*** Block opens ***

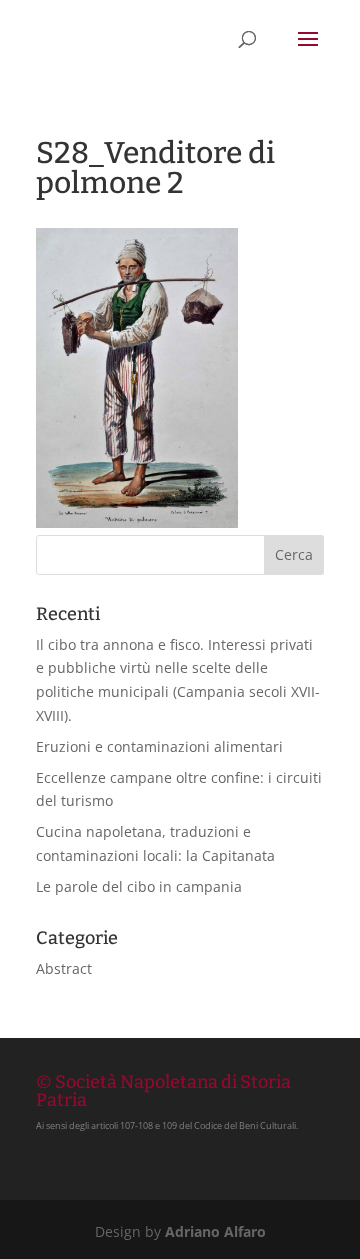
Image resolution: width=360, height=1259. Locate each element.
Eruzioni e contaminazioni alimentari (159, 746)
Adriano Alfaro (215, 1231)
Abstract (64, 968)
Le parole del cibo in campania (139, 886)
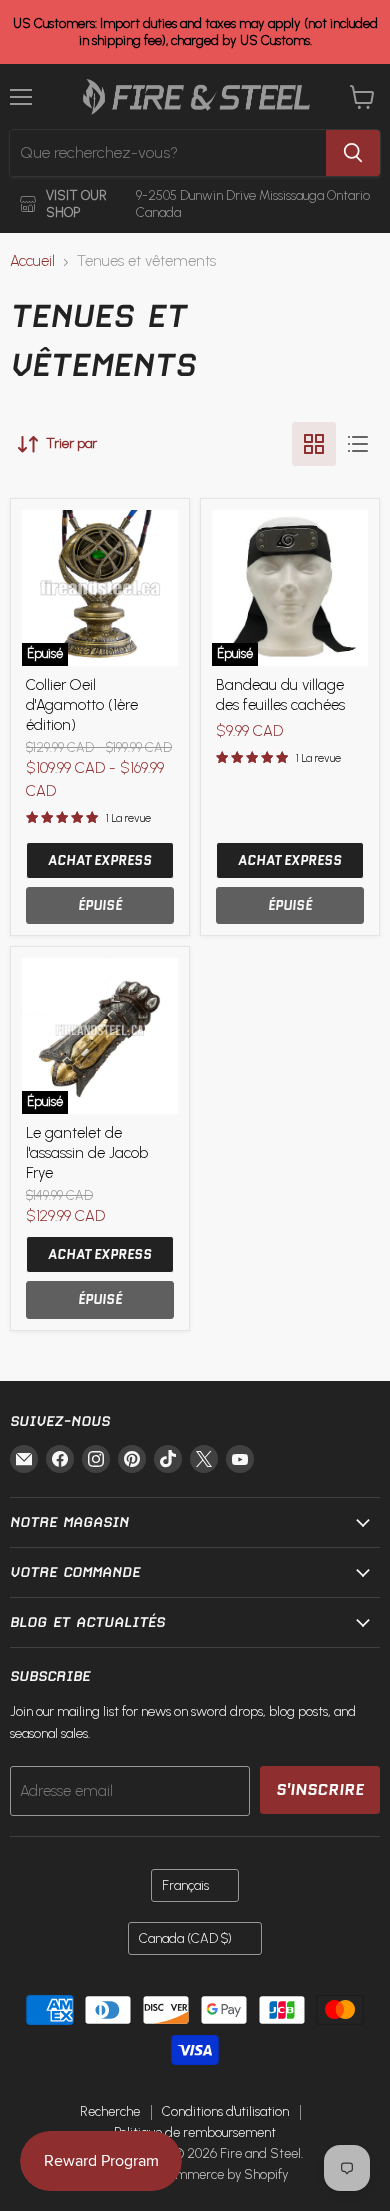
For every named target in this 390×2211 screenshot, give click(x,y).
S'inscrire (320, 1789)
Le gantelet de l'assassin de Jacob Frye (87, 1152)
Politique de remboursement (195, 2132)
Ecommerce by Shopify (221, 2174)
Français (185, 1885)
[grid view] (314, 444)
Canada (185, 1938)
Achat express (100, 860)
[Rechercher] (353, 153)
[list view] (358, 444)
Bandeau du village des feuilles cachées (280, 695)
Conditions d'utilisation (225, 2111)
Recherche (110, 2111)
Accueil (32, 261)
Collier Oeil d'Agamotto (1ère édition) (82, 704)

*** Block closes ***

*What you should do:*
Leave the pictures out and output exactly the lines above, from the start of the listing through the line with "Français (185, 1885)".

*Task solution:*
Image resolution: width=360, height=1259. Locate each element.
Eruzioni e contaminazioni alimentari (159, 746)
Adriano Alfaro (215, 1231)
Abstract (64, 968)
Le parole del cibo in campania (139, 886)
For every named target in this 390×2211 screenshot, give click(x,y).
S'inscrire (320, 1789)
Le gantelet de l'assassin de Jacob Frye (87, 1152)
Politique de remboursement (195, 2132)
Ecommerce by Shopify (221, 2174)
Français (185, 1885)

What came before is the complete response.